The first question relates to the meaning of "indemnity costs" a term commonly used in the past in England to indicate a more generous award than the usual party and party costs provided for in the English equivalent of O.62,r.25 of the Fiji High Court Rules, the latter being defined therein as those costs "necessary or proper" for the attainment of justice or for enforcing or defending the party's rights.
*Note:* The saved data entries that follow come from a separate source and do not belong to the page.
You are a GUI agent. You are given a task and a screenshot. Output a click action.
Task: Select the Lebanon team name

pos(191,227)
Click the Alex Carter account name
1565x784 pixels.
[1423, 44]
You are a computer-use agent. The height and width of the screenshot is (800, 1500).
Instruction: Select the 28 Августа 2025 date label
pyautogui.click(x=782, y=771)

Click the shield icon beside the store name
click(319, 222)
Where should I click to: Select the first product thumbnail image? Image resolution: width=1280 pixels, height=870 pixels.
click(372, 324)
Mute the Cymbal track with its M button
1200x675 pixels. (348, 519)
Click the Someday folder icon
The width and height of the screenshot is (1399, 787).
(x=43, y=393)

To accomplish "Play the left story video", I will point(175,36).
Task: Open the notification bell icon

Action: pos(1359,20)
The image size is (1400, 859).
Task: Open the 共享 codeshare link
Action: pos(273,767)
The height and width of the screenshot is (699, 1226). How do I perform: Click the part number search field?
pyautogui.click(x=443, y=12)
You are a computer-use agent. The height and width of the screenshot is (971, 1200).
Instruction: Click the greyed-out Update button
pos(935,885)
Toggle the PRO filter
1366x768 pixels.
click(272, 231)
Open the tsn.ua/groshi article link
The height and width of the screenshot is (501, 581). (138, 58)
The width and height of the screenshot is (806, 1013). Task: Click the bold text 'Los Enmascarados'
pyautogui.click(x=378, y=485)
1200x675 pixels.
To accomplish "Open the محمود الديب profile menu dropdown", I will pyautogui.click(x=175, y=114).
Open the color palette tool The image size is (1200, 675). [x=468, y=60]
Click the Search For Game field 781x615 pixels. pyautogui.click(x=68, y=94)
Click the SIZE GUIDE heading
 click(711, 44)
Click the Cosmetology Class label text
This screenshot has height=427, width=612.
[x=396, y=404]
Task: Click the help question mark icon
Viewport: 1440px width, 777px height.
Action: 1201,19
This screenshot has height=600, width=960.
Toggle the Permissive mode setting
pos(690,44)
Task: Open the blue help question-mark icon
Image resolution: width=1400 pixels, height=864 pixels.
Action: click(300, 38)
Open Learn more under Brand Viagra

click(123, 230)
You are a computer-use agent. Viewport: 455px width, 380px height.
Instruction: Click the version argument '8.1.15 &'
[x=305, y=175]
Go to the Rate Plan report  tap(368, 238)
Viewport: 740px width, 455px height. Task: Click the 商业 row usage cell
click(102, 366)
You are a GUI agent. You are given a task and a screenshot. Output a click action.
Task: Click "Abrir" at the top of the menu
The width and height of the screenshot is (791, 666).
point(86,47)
Until it was recognised in the amendment to the English Order 62 in 1986, a separate category of "indemnity costs" was not mentioned in either the former English rules or the present Fiji rules based on them. In EMI Records v. Wallace [1982] 2 All ER 980 Sir Robert Megarry V-C undertook a detailed review of the use of that expression and concluded that it was equivalent to an award of "Solicitor and own client costs" in O.62,r.29 (described in its Fiji equivalent 062,r.26 as "costs payable to a barrister and solicitor by his own client"), but excluding paras (2) and (3) thereof. It would result in all costs being allowed "except insofar as they are of an unreasonable amount or have been unreasonably incurred" (r.26(1)). Sir Robert's judgment is with respect persuasive, and we concur with Scott J in accepting his conclusion that an award of costs on an indemnity basis is to be understood in Fiji as an award in terms of 062,r.26(1).
The second question in the appeal is whether Scott J was right in awarding such costs in this case. As Brightman LJ said in Bartlett v. Barclays Bank Trust Co Ltd (N0.2) [1980] 2 All ER 92, 98; [1980] Ch 515, 547:
"... the usual rule (subject to well-recognised exceptions) in the case of fiduciary, contractual or tortuous wrongdoing is that the defendant pays to the plaintiff only party and party costs. It is not, I think, the policy of the courts in hostile litigation to give the successful party an indemnity against the expense to which he has been put and, therefore, to compensate him for the loss which he has inevitably suffered, save in very special cases."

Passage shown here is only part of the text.